▸ STATED EXERCISE
Arrange the part of the listing below starting at the line containing "You are a computer-use" and ending at the line containing "(x=47, y=472)" as a two-column CSV with the columns text and coordinates, one row for each text and its answer, each in its own quoted field with line breaks turned into spaces. Leave the pictures out.

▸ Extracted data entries
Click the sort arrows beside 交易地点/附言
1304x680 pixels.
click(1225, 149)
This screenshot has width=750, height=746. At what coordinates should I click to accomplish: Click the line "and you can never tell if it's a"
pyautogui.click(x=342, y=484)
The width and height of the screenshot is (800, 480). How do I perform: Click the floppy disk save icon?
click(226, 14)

* * *

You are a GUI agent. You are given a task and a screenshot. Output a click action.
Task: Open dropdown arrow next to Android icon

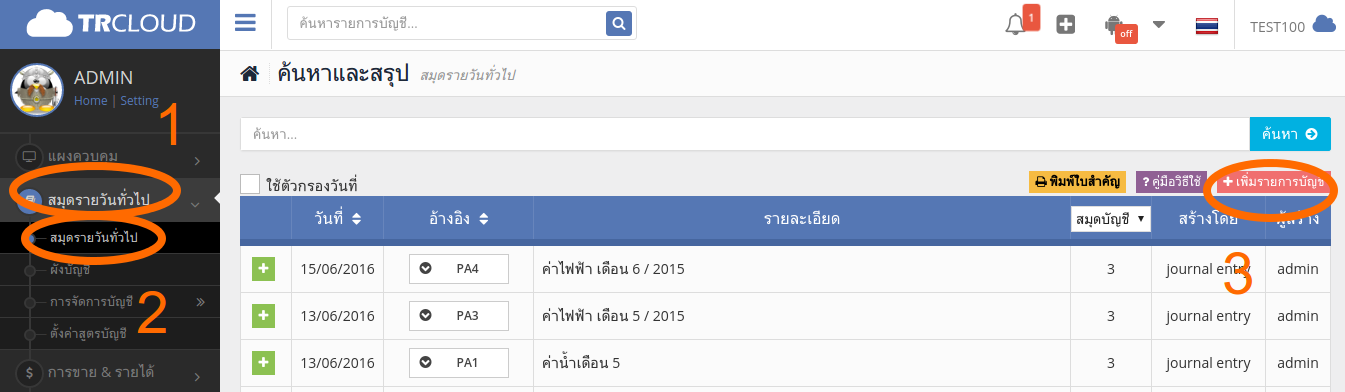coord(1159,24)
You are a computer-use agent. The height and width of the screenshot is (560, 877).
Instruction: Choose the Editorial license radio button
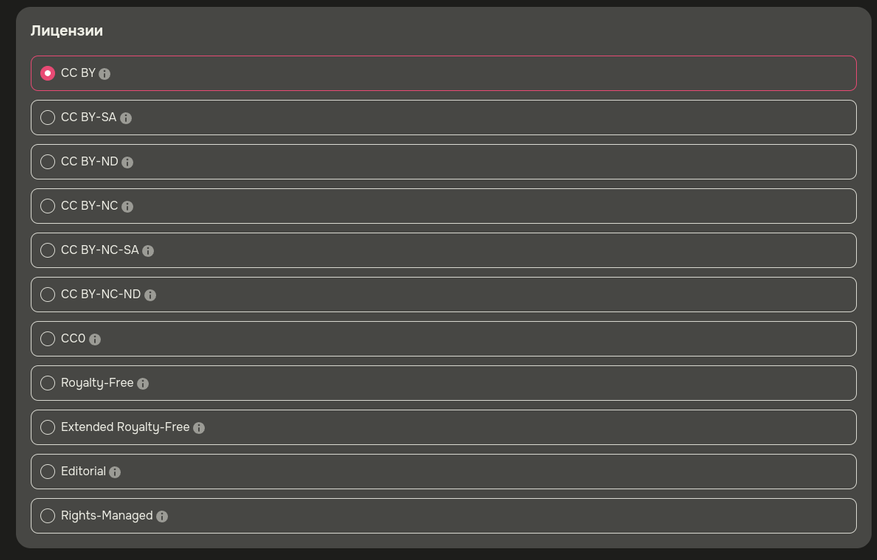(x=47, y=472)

▸ TASK SOLUTION
text,coordinates
"You are a computer-use agent. The height and width of the screenshot is (560, 877). Instruction: Choose the Editorial license radio button","(x=47, y=472)"